Why This is Good for You
- Omega-3s: Salmon is rich in heart- and brain-friendly fats.
- Colorful veggies: Carrots, cabbage, and cucumbers add fiber, vitamins, and crunch with few calories.
- Balanced plate: Protein, complex carbs, and healthy fats keep you full and energized.
- Lower sodium option: Use low-sodium soy sauce and taste as you go.
What Not to Do
- Don’t overcook the salmon: Pull it when it flakes easily and is still moist in the center.
- Don’t drown the veggies: Keep them fresh and crisp; the sauce belongs mostly on the salmon and rice.
- Don’t skip the acid: Lime brightens the dish and balances the sweetness.
- Don’t use high heat the whole time: After searing, reduce to medium so the sauce doesn’t burn.
Variations You Can Try
- Sheet-pan method: Bake salmon at 400°F/200°C for 10–12 minutes, brushing with sauce halfway.
- Air fryer: Cook at 390°F/200°C for 7–9 minutes, brushing with sauce in the last 2 minutes.
- Grain swap: Try brown rice, quinoa, cauliflower rice, or rice noodles.
- Veggie swap: Use bell peppers, radish, steamed broccoli, or a simple slaw.
- Protein swap: Chicken thighs, shrimp, or tofu work well with the same sauce.
- Extra heat: Add sliced fresh chilies or a drizzle of chili crisp.
FAQ
Can I use frozen salmon?
Yes. Thaw it in the fridge overnight or under cold running water in its packaging. Pat very dry before cooking so it sears instead of steaming.
Is Thai sweet chili sauce very spicy?
It’s mild with a gentle heat. If you like spice, add sriracha or crushed red pepper. If not, keep it as is and rely on lime for brightness.
How do I know when the salmon is done?
It should flake easily with a fork and look slightly translucent in the center. Target 125–130°F (52–54°C) for medium and juicier results.
Can I make this gluten-free?
Yes. Use tamari or coconut aminos instead of soy sauce and check that your sweet chili sauce is gluten-free.
What if I don’t have fresh ginger?
Use 1/2 teaspoon ground ginger or skip it and add a touch more lime. Fresh is best, but the sauce is forgiving.
In Conclusion
This Thai sweet chili salmon bowl brings big flavor with very little effort. It’s bright, flexible, and weeknight-ready, yet good enough for guests. Keep the veggies crisp, the salmon tender, and the lime handy. Once you try it, it’ll land in your regular dinner rotation.

Ingredients
Method
- Pat the salmon dry and season lightly with salt and pepper. This helps the surface sear and the sauce cling.

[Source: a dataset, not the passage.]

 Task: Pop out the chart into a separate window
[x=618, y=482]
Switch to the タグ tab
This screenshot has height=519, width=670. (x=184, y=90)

- In a small bowl, whisk together sweet chili sauce, soy sauce, lime juice, ginger, garlic, sesame oil, and sriracha if using.
- Heat a large nonstick or well-seasoned skillet over medium-high. Add a drizzle of oil.
- Place salmon in the skillet, skin-side down if using skin-on. Cook 3–4 minutes until the edges look opaque and the skin crisps.
- Flip the salmon and pour in most of the sauce, reserving a few tablespoons for drizzling. Let it bubble and thicken 2–3 minutes, spooning sauce over the fillets. Cook until the salmon is just cooked through and glossy.
- While the salmon cooks, arrange bowls with warm rice, carrots, cucumber, cabbage, and edamame.
- Top each bowl with a salmon fillet. Spoon extra sauce from the pan over the fish and rice.
- Finish with cilantro or mint, green onions, sesame seeds or peanuts, and avocado if you like. Serve with lime wedges.